La philosophie, un art de vivre
Comment vivre dans un monde volatile, incertain, complexe et ambigu (VICA) (1) ? La question du sens se pose. Une question à laquelle des philosophes contemporains ont tenté de répondre dans un ouvrage collectif, en (ré)introduisant la philosophie comme un art de vivre atemporel à décliner sous différents aspects : philosophie pratique, exercices spirituels, transformation de soi, spiritualité, vie morale, vertu.
Avec la multiplication des crises et la confusion qui les accompagne, la question du sens se pose pour nombre de nos contemporains. Jusque-là, le paradigme dominant nous servait ses évidences dont il n’était pas raisonnable de douter. Nous avons souscrit aux choix qui nous étaient imposés. La science est devenue l’unique et indiscutable source de vérités. Les questions qui lui résistaient n’avaient pas lieu de se poser. Or, aujourd’hui, les évidences n’en sont plus. La visibilité est réduite à l’extrême.
La question du sens de la vie se pose donc désormais. Et, par voie de conséquence, celle d’un mode de vie orienté par ce sens nouveau, d’un choix de vie déterminé par d’autres priorités, plus authentiques, plus justes.
Comme par enchantement, la philosophie comme mode de vivre fait son retour par la petite porte, à un moment où nous en avons le plus besoin, pour répondre à cette question du sens et aller vers plus de sagesse ou seulement un peu moins de folie, comme le disait Pierre Hadot.

**Contenu des données:**

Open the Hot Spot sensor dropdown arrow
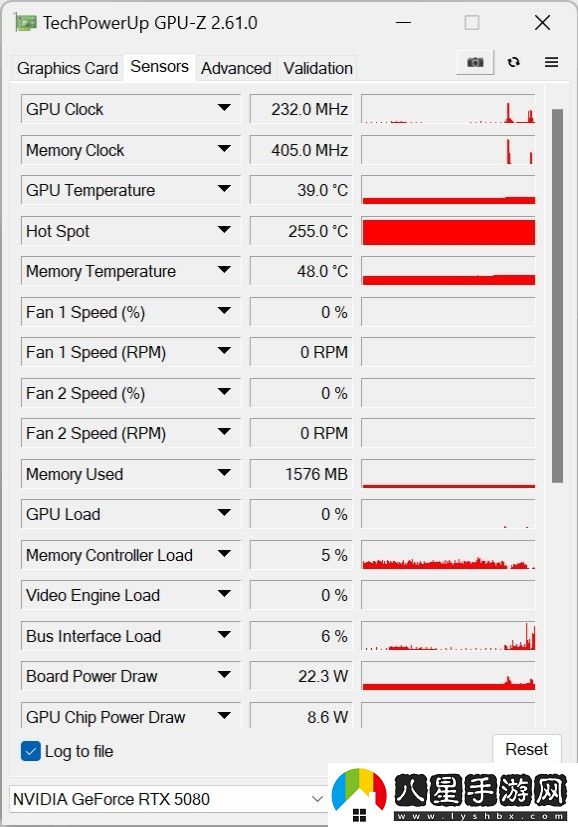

**Objectif de l'exercice:** Pouvez-vous recopier à l'identique le passage du texte sur la philosophie comme art de vivre qui va de « Avec la multiplication » à « authentiques, plus justes. », ces deux extraits inclus ?

**Réponse complète:**
Avec la multiplication des crises et la confusion qui les accompagne, la question du sens se pose pour nombre de nos contemporains. Jusque-là, le paradigme dominant nous servait ses évidences dont il n’était pas raisonnable de douter. Nous avons souscrit aux choix qui nous étaient imposés. La science est devenue l’unique et indiscutable source de vérités. Les questions qui lui résistaient n’avaient pas lieu de se poser. Or, aujourd’hui, les évidences n’en sont plus. La visibilité est réduite à l’extrême.
La question du sens de la vie se pose donc désormais. Et, par voie de conséquence, celle d’un mode de vie orienté par ce sens nouveau, d’un choix de vie déterminé par d’autres priorités, plus authentiques, plus justes.